This is what we were afraid of with the anti-rumor campaign: thin-skinned officials out in the middle of nowhere — specifically, places where it’s difficult for watchdog organizations or institutions (media? ha!) or individuals to keep authorities accountable — cracking down on one’s freedom to express anger, frustration, or any host of other very human emotions that this country would prefer stay bottled up in the repressed chambers of our being.
A 16-year-old student in Gansu province (pictured) has been detained for daring to question a police bureau’s investigation — or lack thereof — into the mysterious death of a Jewel Time International Karaoke TV employee. Via Global Voices:
The man, whose surname was Gao, was found dead in the KTV on September 12. The police claimed that Gao committed suicide, but his family and friends questioned the police’s investigation.
Here’s the post in question, as translated by Global Voices:
It seems it is necessary to protest. What happened to Chinese police? What happened to the society? The police were holding shields and rods. What were they doing? Family members of the victim were detained and those who took photos were also detained. WTF. You don’t want the world to know what had happened? What are you afraid of? I am not afraid of you. I took pictures, arrest me, I dare you. May the dead rest in peace.

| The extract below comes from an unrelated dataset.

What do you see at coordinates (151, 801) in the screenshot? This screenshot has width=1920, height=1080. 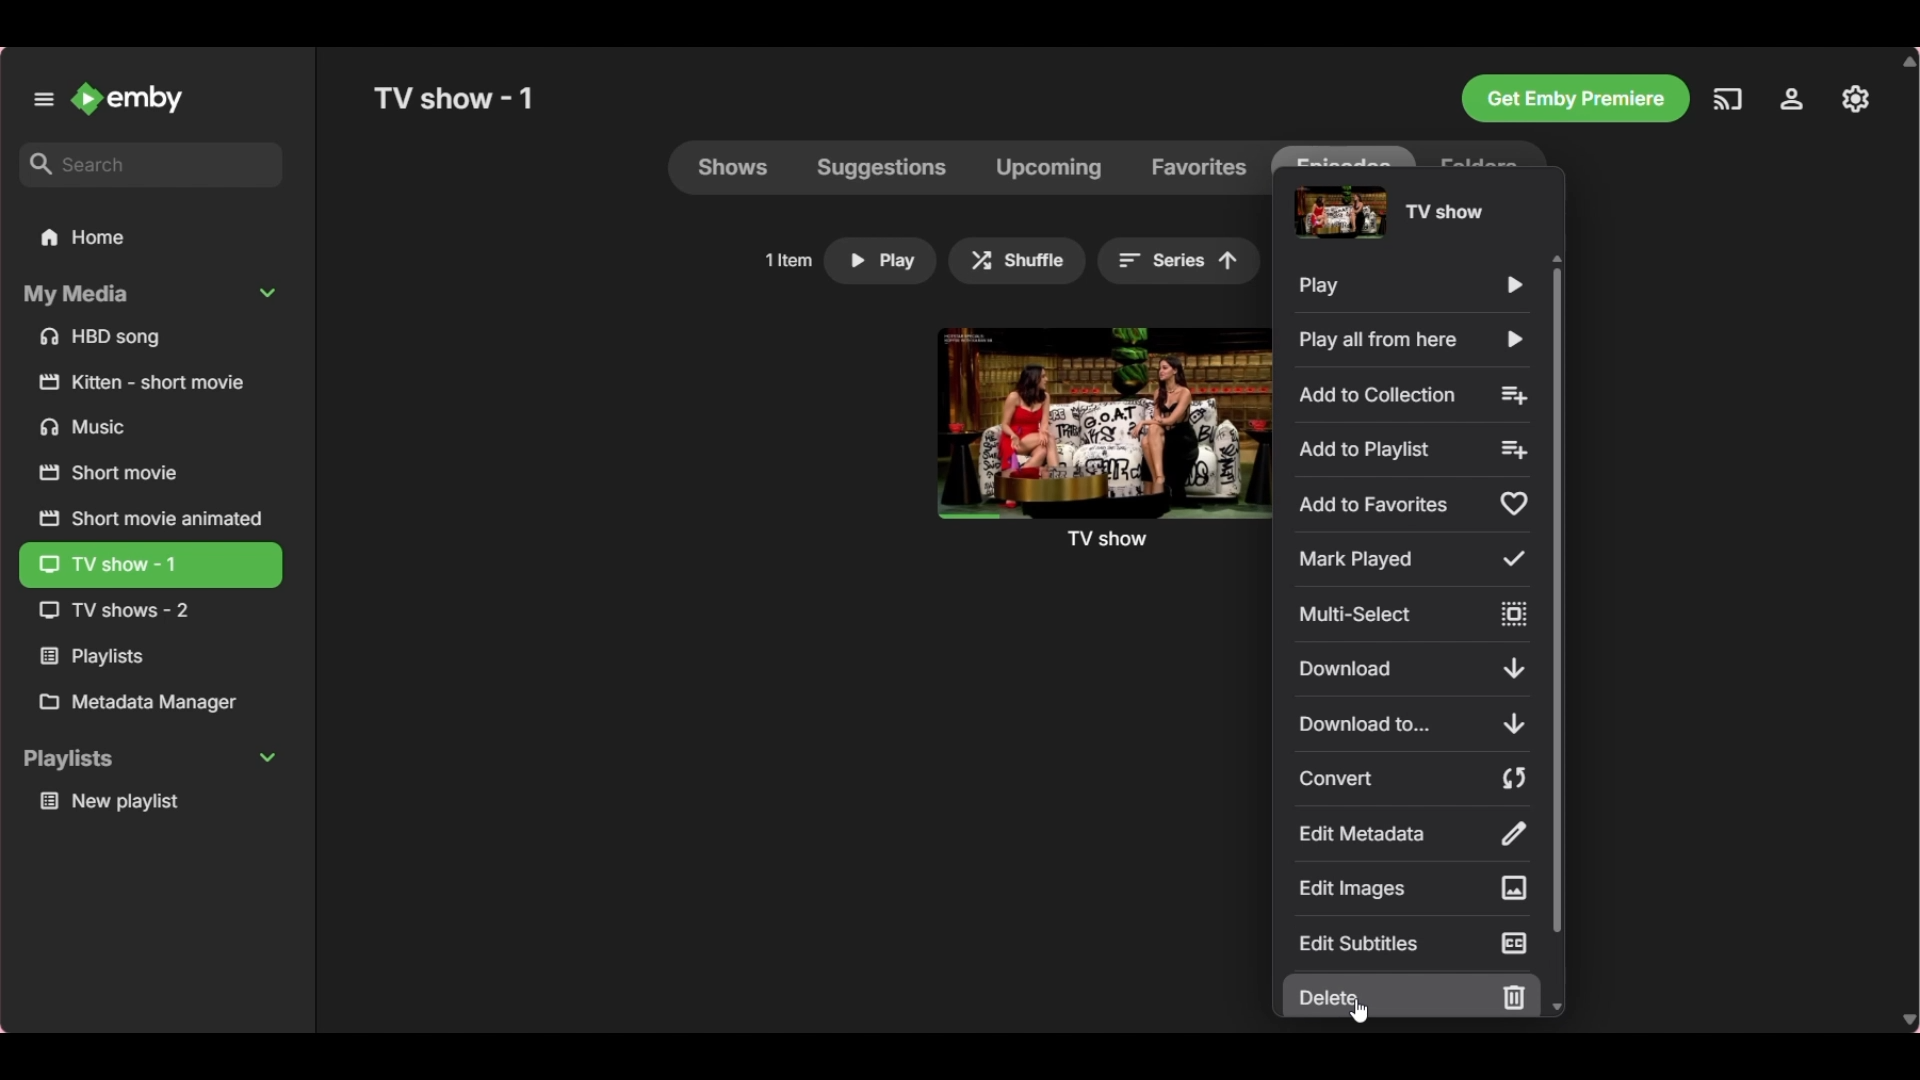 I see `Media under Playlists` at bounding box center [151, 801].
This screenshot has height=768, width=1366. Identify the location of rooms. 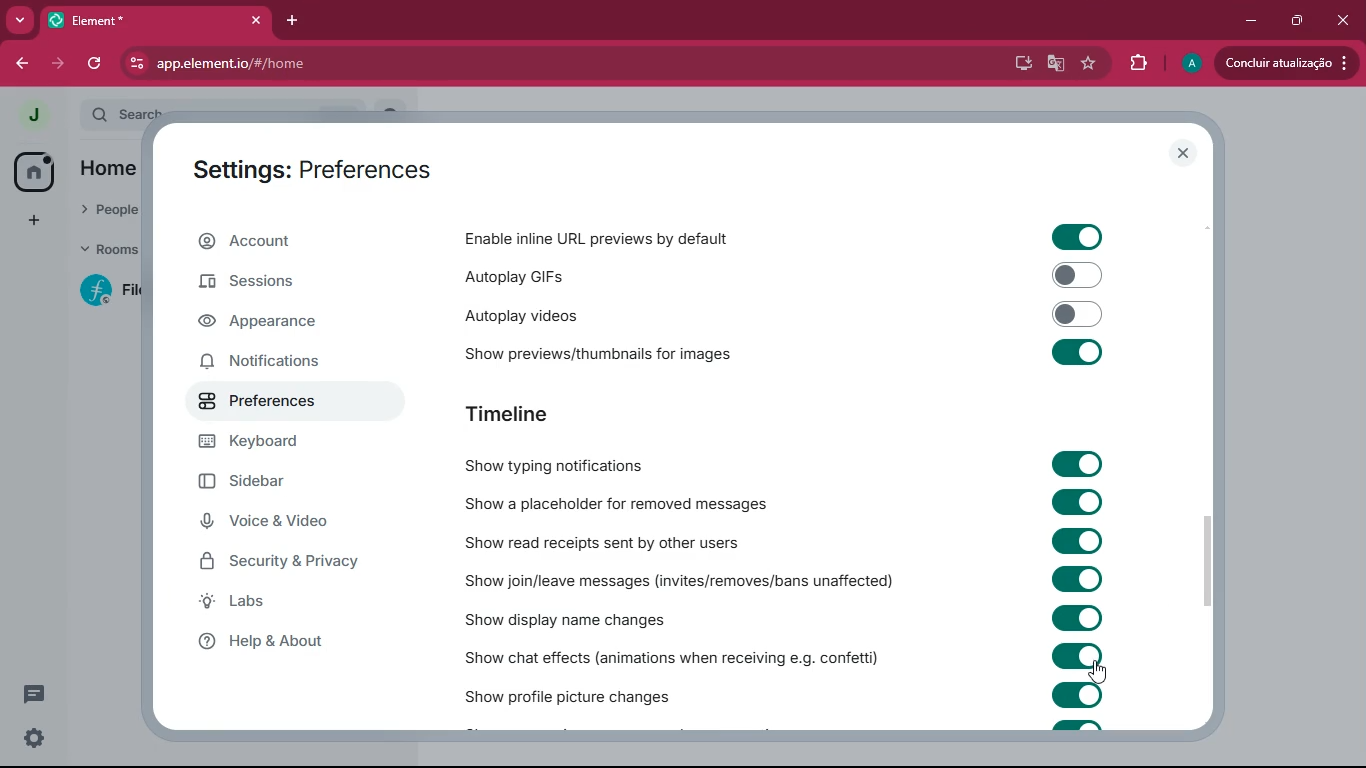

The anti-rumor campaign was always dangerous because it gave officials the ability to abuse their power, but now there’s another reason to doubt its efficacy: it gives officials an excuse to not do their work. Thoroughly investigate a suspicious death? Why? It’s not like people on social media will call anyone out for it.

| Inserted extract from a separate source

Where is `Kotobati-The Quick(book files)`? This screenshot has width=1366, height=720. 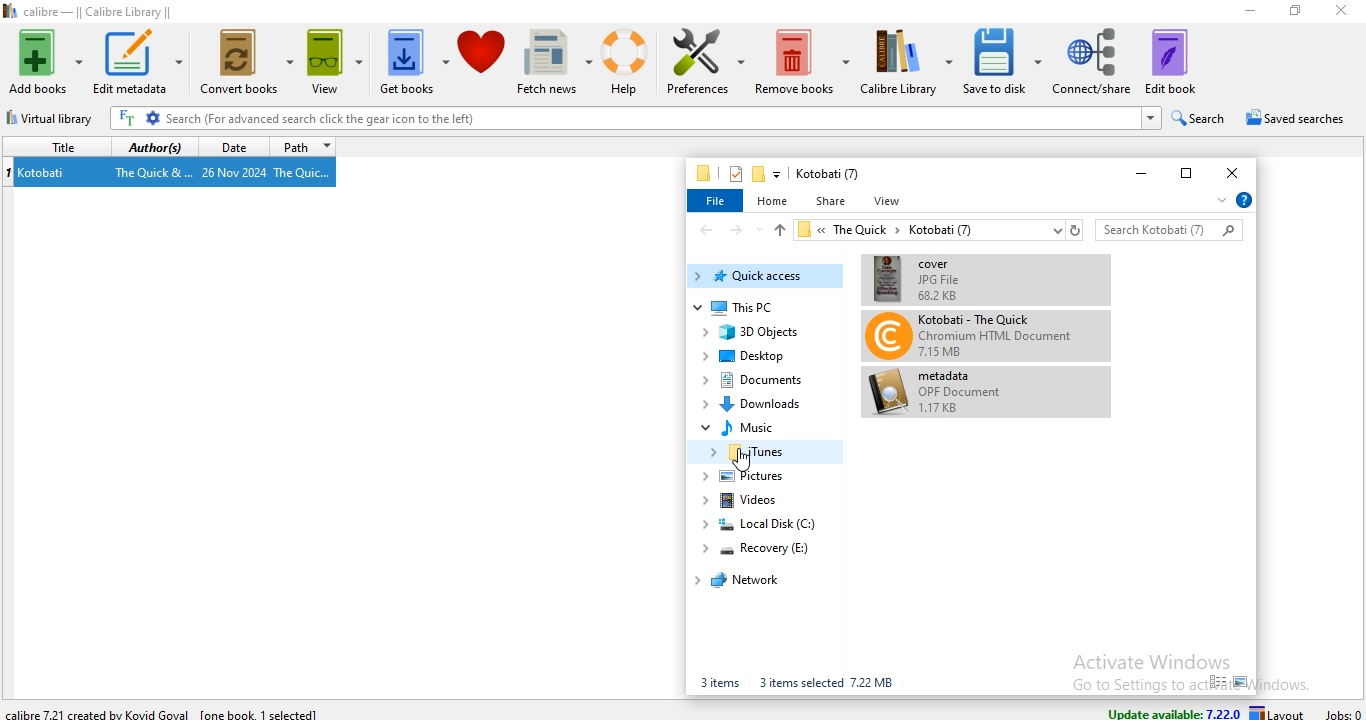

The 16-year-old was arrested on September 17 and sentenced to a seven-day detention. He’s since “confessed” to spreading rumors, but no one comes out of this looking good. Here are some netizen responses, again via Global Voices:
Zhou Nan (@周难的微博): “What evidence did the Gansu police use to prove that the mass incident [on September 14] was related to the junior high school student’s posts?”
Lawyer Duo Muqing: “Some legal experts are ambivalent about the arrest of a junior high school kid in Gansu. Some say even if the kid is wrong, the police should not exercise their power to criminalize him. Instead, this is the arena of education. Such comments have created a lot of confusion and should not come from people with legal background. I want to stress that the boy has done nothing wrong and should not be educated. He should be praised and the police should be educated and punished.”
And the best of the lot:
“Brother Star PK dogs” (@大话星哥pk一群狗): “Bad news: They arrested a junior high school kid; Good news: They are afraid of junior high school kids.”
Yeah, they are, aren’t they? Grown adults in charge of this country are afraid of the power wielded from behind the keyboard belonging to a teenager. Think on this. Then consider whether it’s possible — what makes anyone think it’s possible — to suppress this form of expression.
Chinese Teenager Accused of Spreading Rumors Online Arrested (Global Voices) (Image via)
UPDATE, 3:16 pm: So we’re clear: the teen was detained last Tuesday, charged on Sunday night with a seven-day sentence — retroactive to Tuesday, it seems — and released this morning (via Sina).